The English Premier League and the importers of foreign STBs and cards are both claiming victory after the latest High Court ruling.

After a High Court hearing this week, the League says it will take action against pubs for breach of copyright. But the importers say they are free to carry on their business.

The Premier League had initially taken out a civil action against QC Leisure, importer, and SR Leisure Limited, publican. Along with the now famous case of pub landlady Karen Murphy, the case was sent to Europe for legal advice and guidance on points of law. UK prosecutions for using these systems were put on hold.

The European courts ruled that national laws that prohibit the import, sale or use of foreign decoder cards were contrary to the freedom to provide services. But it also said while live matches were not protected by copyright, any surrounding media, such as any opening video sequence, the Premier League anthem, pre-recorded films showing highlights of recent Premier League matches and various graphics, were.

Now the High Court has said that in some aspects the importers of foreign satellite equipment had been in breach of Premier League copyright by allowing the showing of foreign broadcasts.
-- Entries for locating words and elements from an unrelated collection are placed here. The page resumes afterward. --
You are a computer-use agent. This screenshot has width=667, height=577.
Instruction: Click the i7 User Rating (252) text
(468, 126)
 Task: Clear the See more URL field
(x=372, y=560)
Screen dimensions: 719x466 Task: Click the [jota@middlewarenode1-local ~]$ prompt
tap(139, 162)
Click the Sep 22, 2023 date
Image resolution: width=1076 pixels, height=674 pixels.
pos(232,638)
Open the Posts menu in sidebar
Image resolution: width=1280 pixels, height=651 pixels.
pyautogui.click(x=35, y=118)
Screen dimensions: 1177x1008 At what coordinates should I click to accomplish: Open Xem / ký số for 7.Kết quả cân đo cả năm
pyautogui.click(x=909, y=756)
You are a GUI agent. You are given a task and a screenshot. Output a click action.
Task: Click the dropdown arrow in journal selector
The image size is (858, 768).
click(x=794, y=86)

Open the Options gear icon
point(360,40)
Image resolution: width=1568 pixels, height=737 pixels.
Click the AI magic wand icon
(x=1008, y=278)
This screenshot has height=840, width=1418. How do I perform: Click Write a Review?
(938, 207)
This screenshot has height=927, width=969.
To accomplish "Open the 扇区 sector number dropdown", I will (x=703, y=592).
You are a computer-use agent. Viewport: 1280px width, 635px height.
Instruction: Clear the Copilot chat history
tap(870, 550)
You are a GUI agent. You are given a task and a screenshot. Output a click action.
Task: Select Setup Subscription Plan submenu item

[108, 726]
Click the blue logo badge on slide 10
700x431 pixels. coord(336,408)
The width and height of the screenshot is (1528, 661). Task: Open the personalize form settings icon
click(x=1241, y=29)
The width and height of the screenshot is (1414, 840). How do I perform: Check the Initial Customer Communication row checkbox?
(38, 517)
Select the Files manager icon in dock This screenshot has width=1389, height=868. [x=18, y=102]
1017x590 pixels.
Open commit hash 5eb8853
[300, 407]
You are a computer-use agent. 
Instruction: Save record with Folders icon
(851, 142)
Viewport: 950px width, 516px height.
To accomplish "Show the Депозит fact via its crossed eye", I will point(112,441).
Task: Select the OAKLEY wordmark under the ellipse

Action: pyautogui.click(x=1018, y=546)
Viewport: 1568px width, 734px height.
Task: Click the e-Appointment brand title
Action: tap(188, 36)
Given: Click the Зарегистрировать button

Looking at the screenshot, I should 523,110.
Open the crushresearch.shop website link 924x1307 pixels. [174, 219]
But it also said that the Premier League had only proved its claims of breach of copyright “to a limited extent”.

Lord Justice Kitchen said that “the defendants who are continuing to trade must be entitled to carry on their business in a way which avoids infringement of [Premier League] copyright if they are able to do so”.

Furthermore, he said that clauses in Premier League TV contracts with national broadcasters that prohibit them from broadcasting Premier League games outside their own country’s borders may constitute “a restriction on competition”.

The Premier League said: “It is clear that the law gives us the right to prevent the unauthorised use of our copyrights in pubs and clubs when they are communicated to the public without our authority. We will now resume actions against publicans who are using European Economic Area foreign satellite systems to show Premier League football on their premises unlawfully and without our authority.”

Smithfield Partners which has represented QC Leisure and other defendants said “Our clients are extremely pleased that, in line with the finding of the European Court, the judgment confirms that the majority of claims against our clients are to be dismissed.”

The High Court is now expected to “make a declaration which will set out the precise infringing acts established against QC Leisure and the other defendants”.